The trouble is her bullying style, which everyone knows about and nobody tackles. Our teacher turnover is high and several teachers have been off with illnesses due to stress. At least half the teachers regularly approach individual governors in tears, talking about how cruelly they are treated, and several have already come to my house.

I have talked to our chairman but he is a peace-at-any-price sort and says there is nothing we can do, and that teachers are always whingeing. Some other governors are as worried as I am but bewildered about how they can help. One has talked to the vicar, another to an education authority personnel officer he plays golf with, but nobody has an answer. Yet from our governing body meetings you'd never think anything was wrong.

YOURS is a classic malfunctioning governing body, even to the fantasy quality of its meetings. What you do together bears no relation at all to what as individuals you perceive to be problems. You are all very well-motivated, but the hardest lesson is that individual governors who try to take up a problem themselves always come to grief, and if it involves teachers being encouraged in the kind of confidences you describe they suffer too. It is all unstructured, unscientific and changes nothing. Yet you clearly have a serious problem which only the governing body acting together can solve.

I do sympathise with teachers who haveto spend their working lives in the way you describe. But it doesn't help them at all to pour it out to individual governors who because of diffidence or fear of litigation don't or can't take it any further except in whispers, and would only do the teacher concerned further harm if they did, so what's the point? Whatever problems teachers have, there is some proper process for it within their workplace. It may mean initially - depending on the subject - going either to their line manager, their union, their teacher-governors or, formally, their governing body.

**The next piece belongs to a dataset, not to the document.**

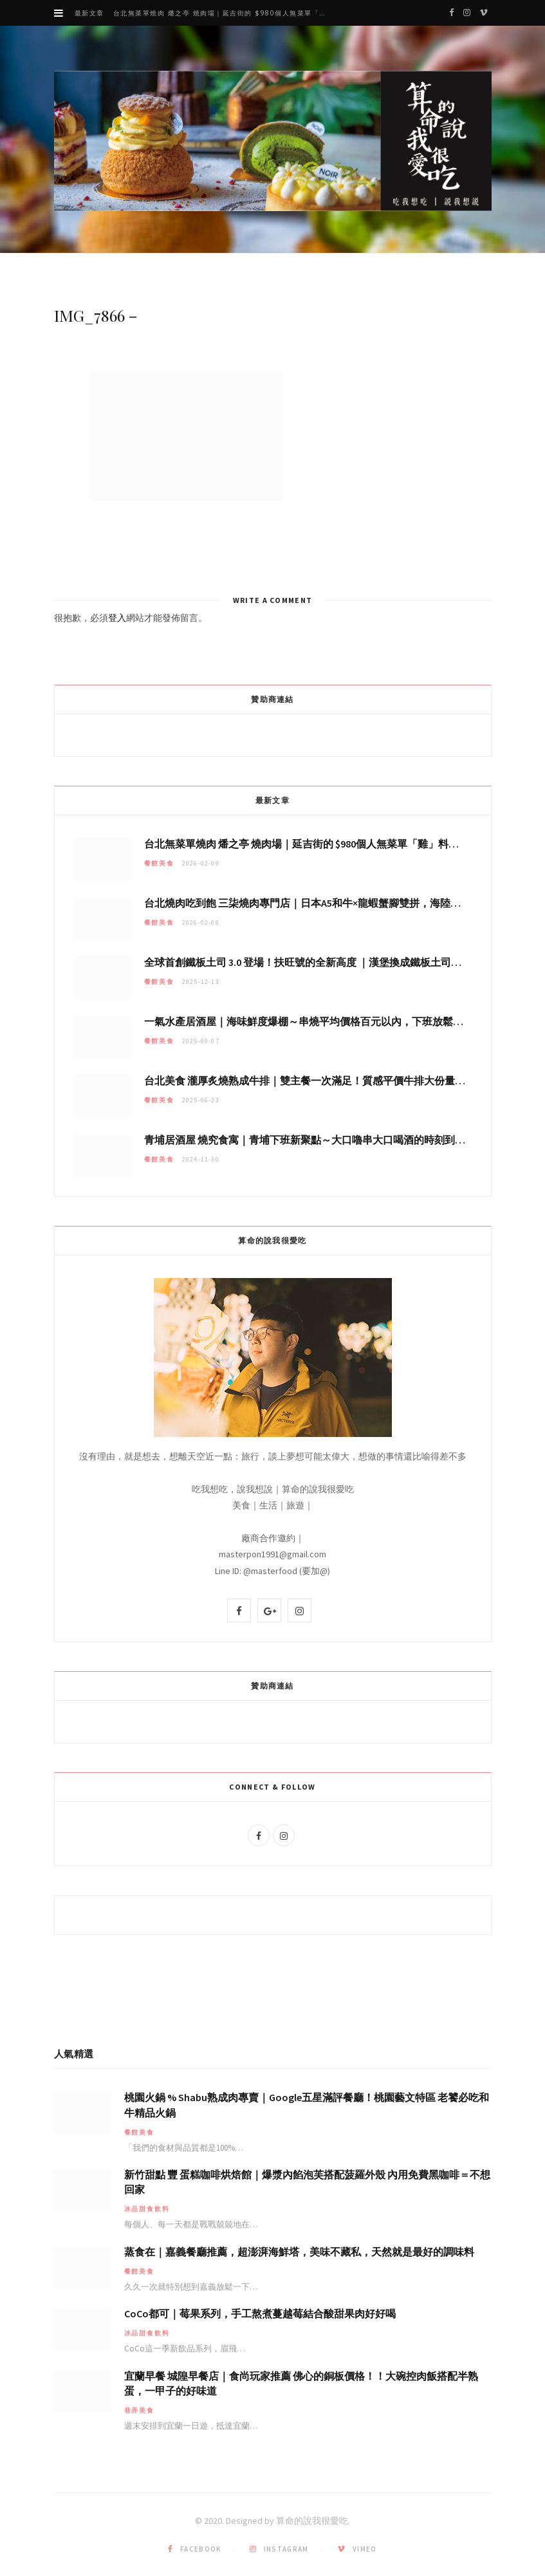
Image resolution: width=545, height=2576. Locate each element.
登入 (117, 618)
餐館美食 (159, 863)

In your situation it seems quite likely that they have a case for acting together as a group to bring a grievance case, which would be handled by a committee of governors, with an appeal panel of different governors no less in number than the original committee. The investigation would be thorough, objective, and hopefully constructive. It doesn't have to end in the dreaded outcome. Often a professionally conducted inquiry can help the person complained of to identify and cope with problems which are holding him or her back and create a fresh start.

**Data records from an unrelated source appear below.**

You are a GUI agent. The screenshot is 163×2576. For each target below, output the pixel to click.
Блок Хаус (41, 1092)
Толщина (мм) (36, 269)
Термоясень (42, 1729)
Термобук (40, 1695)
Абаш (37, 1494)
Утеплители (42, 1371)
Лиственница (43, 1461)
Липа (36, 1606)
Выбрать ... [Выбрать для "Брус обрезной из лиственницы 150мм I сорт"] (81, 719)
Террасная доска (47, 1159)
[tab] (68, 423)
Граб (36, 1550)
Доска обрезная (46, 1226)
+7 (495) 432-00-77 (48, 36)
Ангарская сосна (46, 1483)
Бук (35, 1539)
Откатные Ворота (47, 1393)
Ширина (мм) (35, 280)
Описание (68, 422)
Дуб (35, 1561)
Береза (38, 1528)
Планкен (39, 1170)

Get guidance from your LEA on procedures when the time comes, but accept that it is your responsibility as a group to handle the issue.

It sounds as if your chair is short on leadership quality. The rest of you may need to put these points forcibly to him. There is a new procedure for voting a chair out of office in the last resort, with very strict safeguards to ensure fairness. But be sure that he isn't saveable with better support and also, if it comes to the crunch, that a heavy majority will stay together and that you can make your concerns stick.